The mixed-status family, with a next of kin who is undocumented, is still trying to regain control of Salgado Araujo’s body from authorities to plan for his funeral, according to Juan Proaño, CEO of the League of United Latin American Citizens.

Salgado Araujo “dedicated his life to giving his family the American dream,” his son Ronaldo Araujo said during an emotional press conference on Wednesday.

“I learned of my father’s passing from a news report on social media, not the hospital, not law enforcement,” he said through tears.

“I saw a video posted on Facebook that he had been shot,” he said. “I recognized him immediately, not from his appearance, but from his voice crying for help as he lay on the street, bleeding out.”

The family and members of Congress are demanding independent investigations into the deadly shooting, including the release of footage as well as radio communications and witness statements.

But the officers “had not been issued body-worn cameras,” according to a statement from Homeland Security, which blamed the lapse on the partial government shutdowns that the Trump administration has blamed on congressional Democrats.

Salgado Araujo had a construction business and lived in the US for 35 years, according to his family (AFP/Getty)

Salgado Araujo and his coworkers were also not the intended targets of the immigration enforcement operation that sparked the killing, according to The New York Times.

The intended targets of the ICE investigation were two people from Guatemala, according to the newspaper, citing two people with knowledge of the matter who were not permitted to discuss the case.
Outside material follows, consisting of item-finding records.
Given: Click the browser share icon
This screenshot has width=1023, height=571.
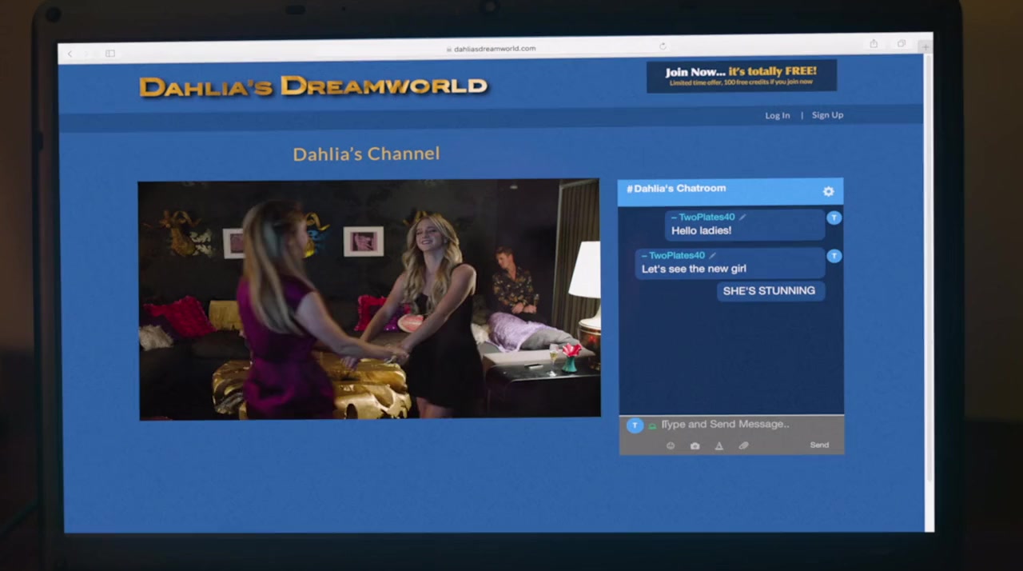Looking at the screenshot, I should [874, 43].
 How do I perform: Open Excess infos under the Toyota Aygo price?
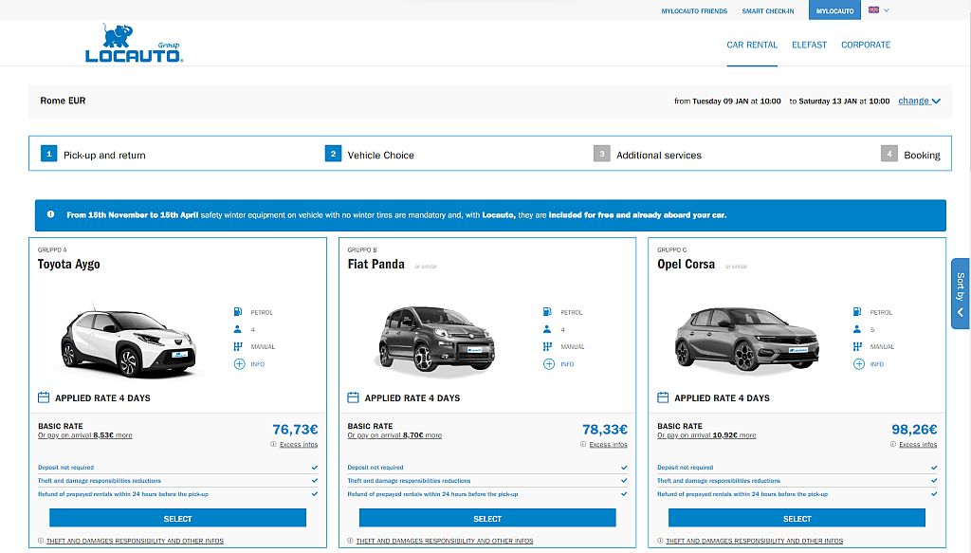[297, 444]
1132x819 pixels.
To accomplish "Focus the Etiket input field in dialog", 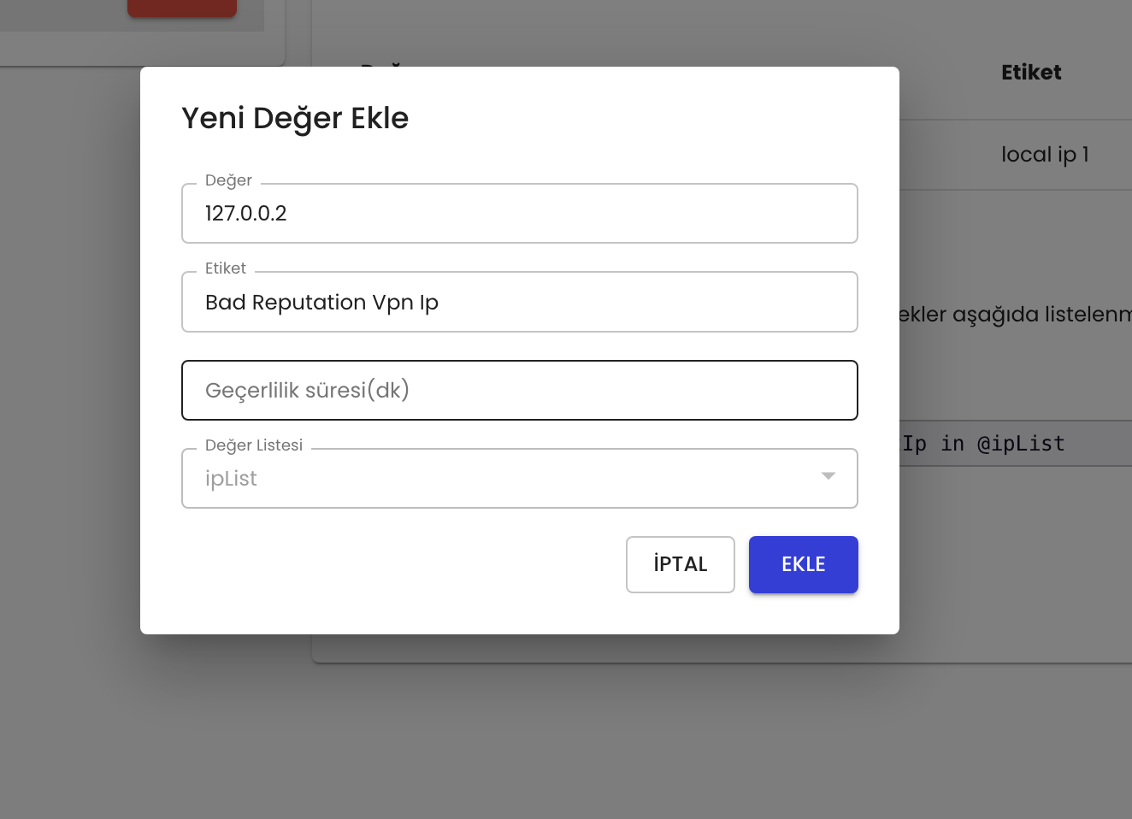I will 520,302.
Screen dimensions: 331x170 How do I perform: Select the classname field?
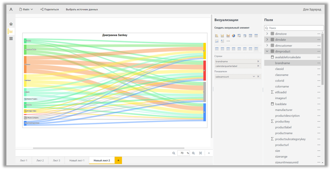(x=282, y=75)
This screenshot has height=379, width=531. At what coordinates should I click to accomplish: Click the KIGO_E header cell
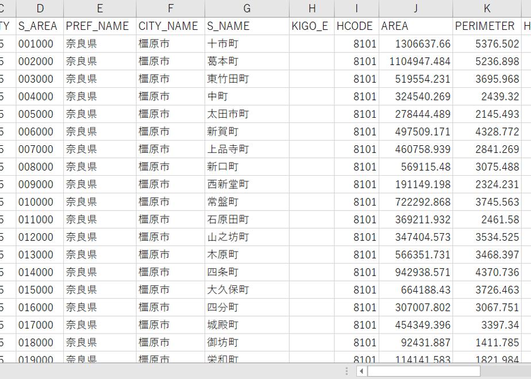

Federal agents had reportedly surveilled an address connected to one of the two Guatemalans weeks earlier and saw two white vans at the property, according to Homeland Security.

On Tuesday morning, agents “observed a white van with an individual who resembled the target” and initiated the traffic stop that culminated in the death ofSalgado Araujo, a spokesperson said.

Harris County District Attorney Sean Teare has also accused federal authorities of sidelining local officials from the government’s probe while Salgado Araujo’s family and Houston-area members of Congress press for investigations.

“We are demanding the full truth, the full footage, and a real independent investigation,” Democratic Rep. Sylvia Garcia said Thursday. "Lorenzo's family deserves answers. Houston deserves answers. And we will not let DHS or ICE bury this, stall for time, or hide behind the same tired lies.”

Texas officials and members of Congress are demanding independent investigations and prosecutions following Salgado Araujo’s death, which has sparked widespread outrage and protests (Getty)

ICE criticized as mass deportation campaign ramps up

The deadly incident is not the first time that Homeland Security has justified a shooting with claims that a target has tried to run over agents only for evidence to emerge that contradicts the government’s statements.

Agents have shot at least 20 people within the last year, and nearly all of them were in their cars.

Marimar Martinez, a teacher’s assistant and U.S. citizen who was accused of assaulting officers with her car during the Trump administration’s surge into Chicago last year, was shot five times during a traffic stop.

Prosecutors ultimately dropped the charges after lawyers raised critical questions about evidence used against her.

The latest shooting follows a revamped effort to arrest and deport tens of thousands of people from the country following the Trump administration’s aggressive surge of immigration agents into Democratic-led cities that sparked widespread outrage.

Federal authorities reportedly arrested more than 10,000 people in recent weeks, including more than 2,400 immigrants within a single day.

“The Trump administration is fulfilling the promise that President Trump was elected on — deporting criminal illegal aliens,” a White House official told The Independent earlier this month.

The administration appears to have abandoned the militarized surges under former Homeland Security Secretary Kristi Noem. The agency’s new Secretary Markwayne Mullin entered office earlier this year hoping to keep the agency out of the headlines as he works to fulfill the president’s mandate to deport one million people a year.